Esperanza Santos, responsable de la unidad de emergencias de MSF, ha advertido de que “la guerra en Sudán se libra con drones más allá de las líneas del frente”. “Nuestros equipos atienden regularmente a un gran número de heridos por drones, incluyendo mujeres y niños. Estos ataques se utilizan para interrumpir las líneas de suministro, dañar la infraestructura civil y corren el riesgo de crear condiciones similares a las de un asedio en zonas en disputa”, ha señalado.

“Estos incidentes recientes revelan un patrón alarmante en la conducción de la guerra en Sudán. Los ataques con drones no se limitan a objetivos militares. A veces hay múltiples ataques consecutivos en el mismo lugar y causan daños devastadores: civiles, incluidos niños, mueren o resultan gravemente heridos en un flagrante incumplimiento del derecho internacional humanitario”, ha añadido.

En esta misma línea, Santos ha reclamado que “los actores armados deben tomar medidas inmediatas para proteger a los civiles y al personal humanitario”. “Los civiles deben ser siempre protegidos”, ha remachado, en consonancia con las reiteradas advertencias de MSF sobre el impacto de la guerra en la población y en las propias operaciones de ayuda a los damnificados.

La guerra civil en Sudán estalló por las profundas discrepancias en torno al proceso de integración de las RSF en el Ejército regular, lo que hizo descarrilar la transición abierta tras el derrocamiento en 2019 del régimen de Omar Hasán al Bashir, ya debilitada después del golpe de Estado que depuso en 2021 al entonces primer ministro, Abdalá Hamdok.

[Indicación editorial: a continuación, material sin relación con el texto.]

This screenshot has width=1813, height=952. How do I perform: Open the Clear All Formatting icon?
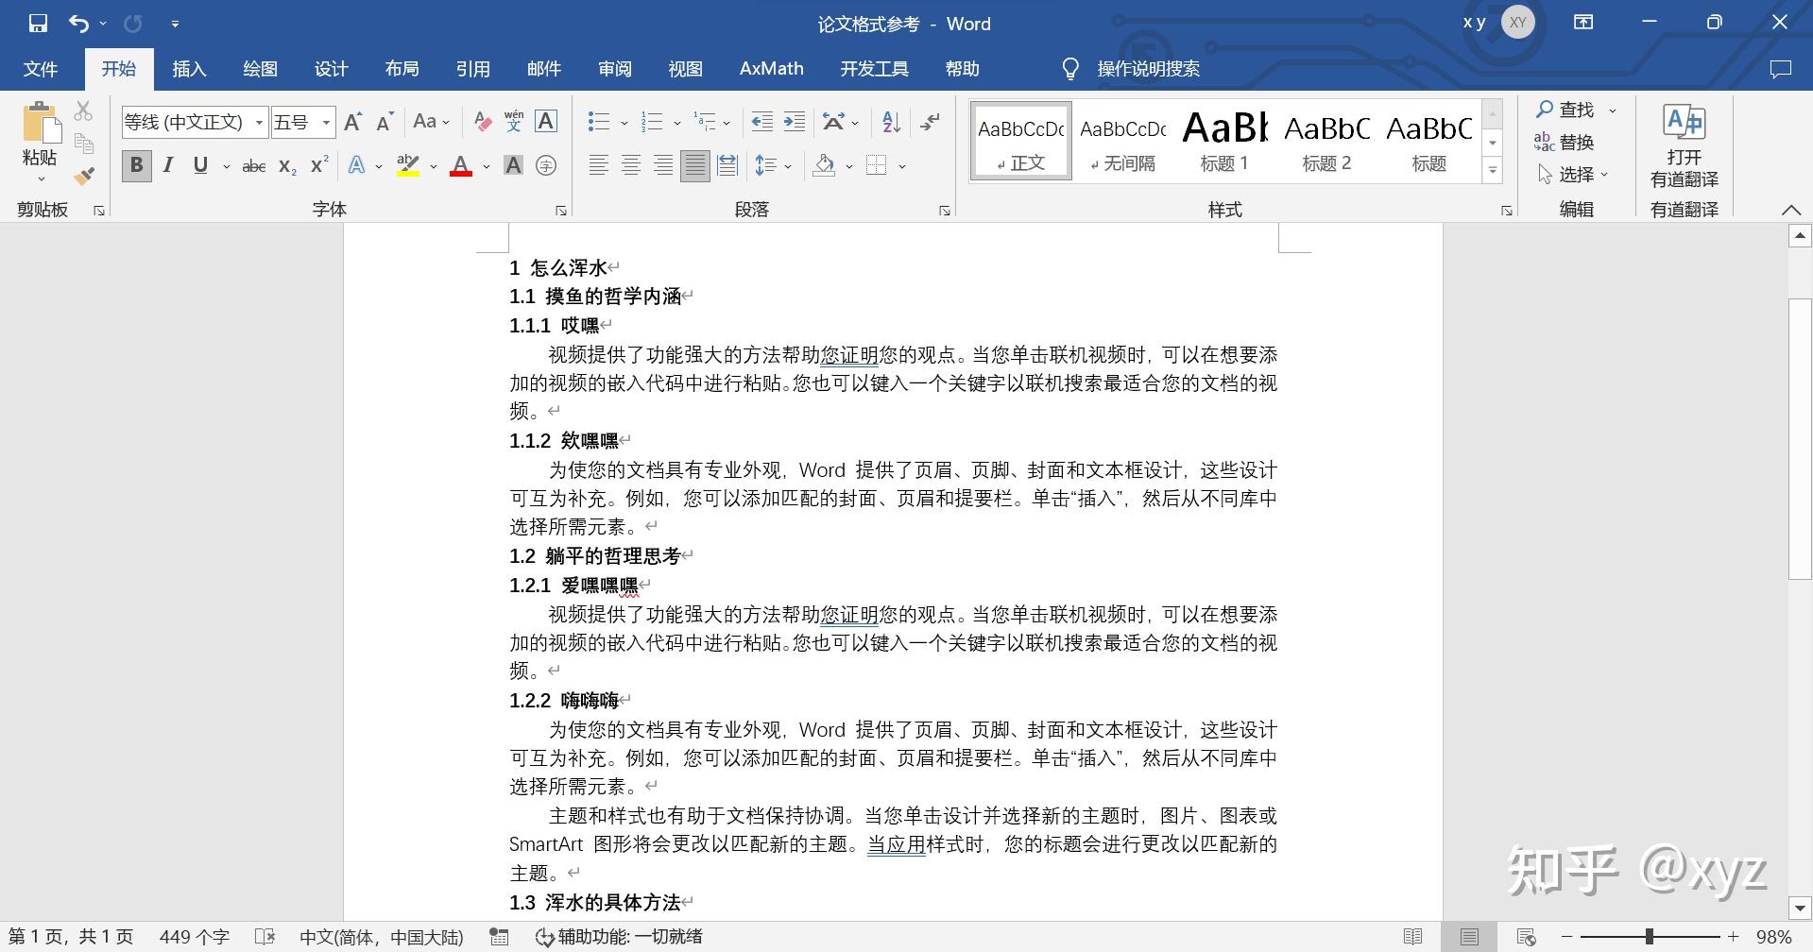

El conflicto, en el que varios países apoyan a uno u otro bando, ha colocado a Sudán en una de las peores emergencias humanitarias del planeta, con millones de desplazados y refugiados y con creciente preocupación internacional por la expansión de enfermedades y la destrucción de infraestructuras esenciales, que impide asistir adecuadamente a cientos de miles de personas afectadas.